Though p-values are commonly used by both researchers and journals to evaluate scientific results, they’re really confusing, even for many scientists. That’s partly because all a p-value actually tells us is the probability of getting a certain result, assuming the null hypothesis is true. So if she correctly sorts the teas, the p-value is the probability of her doing so assuming she can’t tell the difference. But the reverse isn’t true: the p-value doesn’t tell us the probability that she can taste the difference, which is what we’re trying to find out.

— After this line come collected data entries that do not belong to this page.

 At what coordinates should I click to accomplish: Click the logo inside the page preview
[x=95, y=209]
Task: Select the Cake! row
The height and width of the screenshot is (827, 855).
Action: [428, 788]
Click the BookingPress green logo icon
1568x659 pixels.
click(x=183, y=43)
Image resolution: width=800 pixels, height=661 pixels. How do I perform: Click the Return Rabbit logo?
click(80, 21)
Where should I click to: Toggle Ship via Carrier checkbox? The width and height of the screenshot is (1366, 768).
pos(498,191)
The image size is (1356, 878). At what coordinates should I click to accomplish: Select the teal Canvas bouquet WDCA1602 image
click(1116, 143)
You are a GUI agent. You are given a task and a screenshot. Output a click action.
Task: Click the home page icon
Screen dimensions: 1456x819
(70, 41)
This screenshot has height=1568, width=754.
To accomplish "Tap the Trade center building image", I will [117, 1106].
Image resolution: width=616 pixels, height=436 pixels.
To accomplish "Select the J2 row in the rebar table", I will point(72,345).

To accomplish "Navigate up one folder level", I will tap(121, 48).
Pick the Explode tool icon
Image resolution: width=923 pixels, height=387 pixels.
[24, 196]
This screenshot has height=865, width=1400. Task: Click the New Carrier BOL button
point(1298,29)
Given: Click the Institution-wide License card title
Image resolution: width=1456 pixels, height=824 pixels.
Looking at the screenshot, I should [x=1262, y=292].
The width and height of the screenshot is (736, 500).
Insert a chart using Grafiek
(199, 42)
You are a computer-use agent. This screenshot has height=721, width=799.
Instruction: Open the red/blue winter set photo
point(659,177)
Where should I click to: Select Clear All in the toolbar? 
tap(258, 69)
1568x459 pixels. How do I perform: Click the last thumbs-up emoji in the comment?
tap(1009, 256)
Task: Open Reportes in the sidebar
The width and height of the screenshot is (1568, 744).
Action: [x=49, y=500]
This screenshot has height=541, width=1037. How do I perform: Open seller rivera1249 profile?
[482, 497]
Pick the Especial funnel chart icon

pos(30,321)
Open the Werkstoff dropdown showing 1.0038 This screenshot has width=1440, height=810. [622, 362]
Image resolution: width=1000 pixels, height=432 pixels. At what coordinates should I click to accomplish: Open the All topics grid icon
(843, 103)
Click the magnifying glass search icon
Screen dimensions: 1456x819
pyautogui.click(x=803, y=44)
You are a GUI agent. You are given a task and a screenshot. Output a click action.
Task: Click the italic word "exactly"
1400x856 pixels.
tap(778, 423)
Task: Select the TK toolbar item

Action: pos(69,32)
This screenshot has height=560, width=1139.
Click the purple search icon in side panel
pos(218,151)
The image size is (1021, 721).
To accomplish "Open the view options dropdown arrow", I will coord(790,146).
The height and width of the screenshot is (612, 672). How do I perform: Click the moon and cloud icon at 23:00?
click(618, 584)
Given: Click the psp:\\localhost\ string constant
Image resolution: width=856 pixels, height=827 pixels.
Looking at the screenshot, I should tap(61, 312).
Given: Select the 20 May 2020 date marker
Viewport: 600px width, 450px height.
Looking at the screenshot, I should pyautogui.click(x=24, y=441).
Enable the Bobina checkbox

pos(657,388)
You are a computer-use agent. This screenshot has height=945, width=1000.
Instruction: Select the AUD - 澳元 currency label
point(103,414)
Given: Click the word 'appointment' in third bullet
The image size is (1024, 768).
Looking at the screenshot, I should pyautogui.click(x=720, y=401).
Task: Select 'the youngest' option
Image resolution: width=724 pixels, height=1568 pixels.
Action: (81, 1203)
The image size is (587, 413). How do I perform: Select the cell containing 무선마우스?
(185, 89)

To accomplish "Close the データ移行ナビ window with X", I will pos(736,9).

So if a p-value doesn’t answer the research question, why does the scientific community use it? Well, because even though a p-value doesn’t directly state the probability that the results are due to random chance, it usually gives a pretty reliable indication. At least, it does when used correctly. And that’s where many researchers, and even whole fields, have run into trouble. Most real studies are more complex than the tea experiment. Scientists can test their research question in multiple ways, and some of these tests might produce a statistically significant result, while others don’t. It might seem like a good idea to test every possibility. But it’s not, because with each additional test, the chance of a false positive increases. Searching for a low p-value, and then presenting only that analysis, is often called p-hacking. It’s like throwing darts until you hit a bullseye and then saying you only threw the dart that hit the bull’s eye.
This is exactly what the music researchers did. They played three groups of participants each a different song and collected lots of information about them. The analysis they published included only two out of the three groups. Of all the information they collected, their analysis only used participants’ fathers’ age— to “control for variation in baseline age across participants.” They also paused their experiment after every ten participants, and continued if the p-value was above .05, but stopped when it dipped below .05. They found that participants who heard one song were 1.5 years younger than those who heard the other song, with a p-value of .04.
Usually it’s much tougher to spot p-hacking, because we don’t know the results are impossible: the whole point of doing experiments is to learn something new. Fortunately, there’s a simple way to make p-values more reliable: pre-registering a detailed plan for the experiment and analysis beforehand that others can check, so researchers can’t keep trying different analyses until they find a significant result. And, in the true spirit of scientific inquiry, there’s even a new field that’s basically science doing science on itself: studying scientific practices in order to improve them.